__INFORMATION__.
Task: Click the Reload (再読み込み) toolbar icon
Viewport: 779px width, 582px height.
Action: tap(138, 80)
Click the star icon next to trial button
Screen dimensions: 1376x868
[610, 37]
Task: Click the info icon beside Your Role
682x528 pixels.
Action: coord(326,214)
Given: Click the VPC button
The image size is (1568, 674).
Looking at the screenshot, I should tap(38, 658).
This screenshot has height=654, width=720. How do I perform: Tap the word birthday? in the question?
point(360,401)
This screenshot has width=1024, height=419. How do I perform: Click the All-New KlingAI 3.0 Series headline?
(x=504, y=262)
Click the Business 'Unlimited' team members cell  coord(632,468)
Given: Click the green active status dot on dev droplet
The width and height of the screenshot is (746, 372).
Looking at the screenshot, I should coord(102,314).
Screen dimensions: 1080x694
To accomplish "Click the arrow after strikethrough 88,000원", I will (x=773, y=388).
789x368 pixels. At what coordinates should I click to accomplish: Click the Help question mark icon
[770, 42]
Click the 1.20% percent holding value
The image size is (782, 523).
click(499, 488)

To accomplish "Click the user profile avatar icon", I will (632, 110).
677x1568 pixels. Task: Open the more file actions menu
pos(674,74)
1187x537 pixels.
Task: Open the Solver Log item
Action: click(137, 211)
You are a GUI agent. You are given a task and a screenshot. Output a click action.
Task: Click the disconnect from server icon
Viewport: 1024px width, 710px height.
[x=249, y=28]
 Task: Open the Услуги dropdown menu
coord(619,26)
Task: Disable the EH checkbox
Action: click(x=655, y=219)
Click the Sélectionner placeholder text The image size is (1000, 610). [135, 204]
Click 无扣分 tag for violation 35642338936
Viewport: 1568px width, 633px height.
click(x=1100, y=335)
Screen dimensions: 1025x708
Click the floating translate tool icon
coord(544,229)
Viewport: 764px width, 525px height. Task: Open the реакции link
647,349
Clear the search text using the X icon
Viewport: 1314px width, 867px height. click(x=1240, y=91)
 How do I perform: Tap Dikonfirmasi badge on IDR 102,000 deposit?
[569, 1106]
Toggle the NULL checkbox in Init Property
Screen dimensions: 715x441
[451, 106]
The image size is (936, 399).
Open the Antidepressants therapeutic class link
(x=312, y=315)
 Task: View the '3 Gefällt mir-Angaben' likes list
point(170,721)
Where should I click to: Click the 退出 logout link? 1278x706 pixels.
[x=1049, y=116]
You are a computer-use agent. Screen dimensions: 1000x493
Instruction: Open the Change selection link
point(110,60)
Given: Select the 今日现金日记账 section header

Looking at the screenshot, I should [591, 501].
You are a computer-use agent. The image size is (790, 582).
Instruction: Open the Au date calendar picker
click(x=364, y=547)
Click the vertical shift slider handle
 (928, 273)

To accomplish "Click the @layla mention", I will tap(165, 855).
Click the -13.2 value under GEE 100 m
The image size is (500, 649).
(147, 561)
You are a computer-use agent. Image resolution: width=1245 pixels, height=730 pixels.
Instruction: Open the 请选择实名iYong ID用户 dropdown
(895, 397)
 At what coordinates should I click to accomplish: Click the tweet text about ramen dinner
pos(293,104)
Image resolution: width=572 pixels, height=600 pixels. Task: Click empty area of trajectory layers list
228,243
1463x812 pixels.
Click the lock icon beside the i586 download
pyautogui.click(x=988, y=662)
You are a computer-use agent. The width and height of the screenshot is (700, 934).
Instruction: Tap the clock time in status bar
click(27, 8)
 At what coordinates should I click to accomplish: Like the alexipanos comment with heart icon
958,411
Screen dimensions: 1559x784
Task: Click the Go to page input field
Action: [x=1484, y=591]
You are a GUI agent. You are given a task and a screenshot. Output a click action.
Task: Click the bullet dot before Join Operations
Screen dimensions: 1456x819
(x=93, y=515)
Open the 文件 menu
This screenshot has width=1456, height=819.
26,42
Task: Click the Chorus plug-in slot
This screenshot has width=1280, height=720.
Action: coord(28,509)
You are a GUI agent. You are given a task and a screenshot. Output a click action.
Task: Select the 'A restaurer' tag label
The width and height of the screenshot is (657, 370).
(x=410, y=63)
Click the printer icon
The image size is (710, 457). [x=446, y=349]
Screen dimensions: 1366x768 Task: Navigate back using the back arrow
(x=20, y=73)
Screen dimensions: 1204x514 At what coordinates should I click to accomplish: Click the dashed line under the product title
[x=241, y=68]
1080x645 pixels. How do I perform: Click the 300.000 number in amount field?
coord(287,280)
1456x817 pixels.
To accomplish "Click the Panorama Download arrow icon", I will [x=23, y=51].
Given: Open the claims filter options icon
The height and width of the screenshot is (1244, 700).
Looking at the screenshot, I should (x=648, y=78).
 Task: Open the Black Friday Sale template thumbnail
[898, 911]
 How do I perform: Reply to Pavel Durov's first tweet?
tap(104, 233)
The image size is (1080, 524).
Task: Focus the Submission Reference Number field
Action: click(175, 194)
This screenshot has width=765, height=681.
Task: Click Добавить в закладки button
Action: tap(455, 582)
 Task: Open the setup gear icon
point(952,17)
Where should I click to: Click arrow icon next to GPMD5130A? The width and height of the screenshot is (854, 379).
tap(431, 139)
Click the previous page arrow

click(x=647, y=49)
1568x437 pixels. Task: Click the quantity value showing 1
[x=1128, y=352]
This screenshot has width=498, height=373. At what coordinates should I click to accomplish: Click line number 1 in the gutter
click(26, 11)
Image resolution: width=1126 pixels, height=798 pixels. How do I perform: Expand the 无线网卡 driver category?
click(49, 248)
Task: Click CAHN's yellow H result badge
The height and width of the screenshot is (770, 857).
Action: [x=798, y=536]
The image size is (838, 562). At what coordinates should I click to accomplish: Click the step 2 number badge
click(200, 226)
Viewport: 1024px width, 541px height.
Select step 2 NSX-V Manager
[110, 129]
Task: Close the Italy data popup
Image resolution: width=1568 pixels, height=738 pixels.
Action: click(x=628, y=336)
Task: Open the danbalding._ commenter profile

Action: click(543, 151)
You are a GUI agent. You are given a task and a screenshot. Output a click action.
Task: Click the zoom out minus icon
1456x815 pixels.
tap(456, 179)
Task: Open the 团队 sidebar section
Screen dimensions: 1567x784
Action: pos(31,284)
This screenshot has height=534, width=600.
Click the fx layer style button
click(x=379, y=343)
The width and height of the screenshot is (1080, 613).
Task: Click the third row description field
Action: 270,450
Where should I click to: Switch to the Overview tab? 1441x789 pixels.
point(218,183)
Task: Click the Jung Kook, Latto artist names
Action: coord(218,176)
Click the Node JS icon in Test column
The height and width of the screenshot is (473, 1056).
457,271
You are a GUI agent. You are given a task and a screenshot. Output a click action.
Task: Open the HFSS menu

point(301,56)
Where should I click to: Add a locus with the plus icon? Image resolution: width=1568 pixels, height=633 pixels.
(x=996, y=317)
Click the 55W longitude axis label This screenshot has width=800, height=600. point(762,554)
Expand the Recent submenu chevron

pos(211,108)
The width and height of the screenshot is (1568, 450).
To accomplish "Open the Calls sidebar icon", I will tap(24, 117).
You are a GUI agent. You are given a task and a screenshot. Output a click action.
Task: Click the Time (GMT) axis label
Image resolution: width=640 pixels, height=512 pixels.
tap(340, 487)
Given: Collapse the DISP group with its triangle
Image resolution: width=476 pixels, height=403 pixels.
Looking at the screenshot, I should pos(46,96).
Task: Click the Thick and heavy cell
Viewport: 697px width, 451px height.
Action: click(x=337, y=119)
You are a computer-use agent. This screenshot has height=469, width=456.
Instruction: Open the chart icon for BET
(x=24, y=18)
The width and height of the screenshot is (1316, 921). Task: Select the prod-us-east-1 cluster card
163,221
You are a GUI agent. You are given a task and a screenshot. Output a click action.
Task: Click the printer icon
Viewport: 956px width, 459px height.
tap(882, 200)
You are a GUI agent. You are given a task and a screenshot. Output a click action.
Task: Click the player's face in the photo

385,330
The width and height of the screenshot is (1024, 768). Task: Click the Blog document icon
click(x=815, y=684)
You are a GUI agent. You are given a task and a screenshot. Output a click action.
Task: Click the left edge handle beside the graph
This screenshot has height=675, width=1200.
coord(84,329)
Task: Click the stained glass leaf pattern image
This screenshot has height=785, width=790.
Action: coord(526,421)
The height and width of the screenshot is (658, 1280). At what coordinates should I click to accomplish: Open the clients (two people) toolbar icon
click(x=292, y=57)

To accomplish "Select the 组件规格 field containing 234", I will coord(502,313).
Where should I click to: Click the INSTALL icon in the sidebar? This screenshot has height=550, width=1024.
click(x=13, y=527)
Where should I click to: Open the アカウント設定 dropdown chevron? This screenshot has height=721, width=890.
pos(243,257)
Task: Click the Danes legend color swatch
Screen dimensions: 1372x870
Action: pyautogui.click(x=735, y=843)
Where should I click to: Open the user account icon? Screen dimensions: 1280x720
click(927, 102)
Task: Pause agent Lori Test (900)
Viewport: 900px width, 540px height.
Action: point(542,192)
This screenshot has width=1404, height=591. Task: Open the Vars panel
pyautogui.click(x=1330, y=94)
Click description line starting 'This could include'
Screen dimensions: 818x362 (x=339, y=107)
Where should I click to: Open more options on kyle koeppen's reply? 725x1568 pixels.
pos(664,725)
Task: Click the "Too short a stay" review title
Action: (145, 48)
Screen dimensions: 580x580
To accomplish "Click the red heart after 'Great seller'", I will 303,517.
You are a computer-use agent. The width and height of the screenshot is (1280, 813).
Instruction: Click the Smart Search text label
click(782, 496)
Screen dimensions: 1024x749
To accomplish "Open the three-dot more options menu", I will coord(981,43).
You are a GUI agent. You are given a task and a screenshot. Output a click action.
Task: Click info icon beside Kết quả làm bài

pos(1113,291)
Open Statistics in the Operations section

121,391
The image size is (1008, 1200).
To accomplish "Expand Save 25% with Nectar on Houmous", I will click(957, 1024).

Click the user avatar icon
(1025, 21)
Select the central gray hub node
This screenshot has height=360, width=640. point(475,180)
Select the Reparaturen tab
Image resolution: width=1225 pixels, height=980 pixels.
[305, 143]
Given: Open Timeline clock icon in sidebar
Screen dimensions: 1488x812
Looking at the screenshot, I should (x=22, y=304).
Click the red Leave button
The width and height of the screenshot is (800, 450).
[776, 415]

__WORK REQUEST__. Would you output, from the records above, exactly the run of lines that starts at the line containing "Viewport: 1024px width, 710px height." and ends at the line containing "The image size is (936, 399).", and only that run?

__ANSWER SECTION__.
Viewport: 1024px width, 710px height.
[x=249, y=28]
 Task: Open the Услуги dropdown menu
coord(619,26)
Task: Disable the EH checkbox
Action: click(x=655, y=219)
Click the Sélectionner placeholder text The image size is (1000, 610). [135, 204]
Click 无扣分 tag for violation 35642338936
Viewport: 1568px width, 633px height.
click(x=1100, y=335)
Screen dimensions: 1025x708
Click the floating translate tool icon
coord(544,229)
Viewport: 764px width, 525px height. Task: Open the реакции link
647,349
Clear the search text using the X icon
Viewport: 1314px width, 867px height. click(x=1240, y=91)
 How do I perform: Tap Dikonfirmasi badge on IDR 102,000 deposit?
[569, 1106]
Toggle the NULL checkbox in Init Property
Screen dimensions: 715x441
[451, 106]
The image size is (936, 399).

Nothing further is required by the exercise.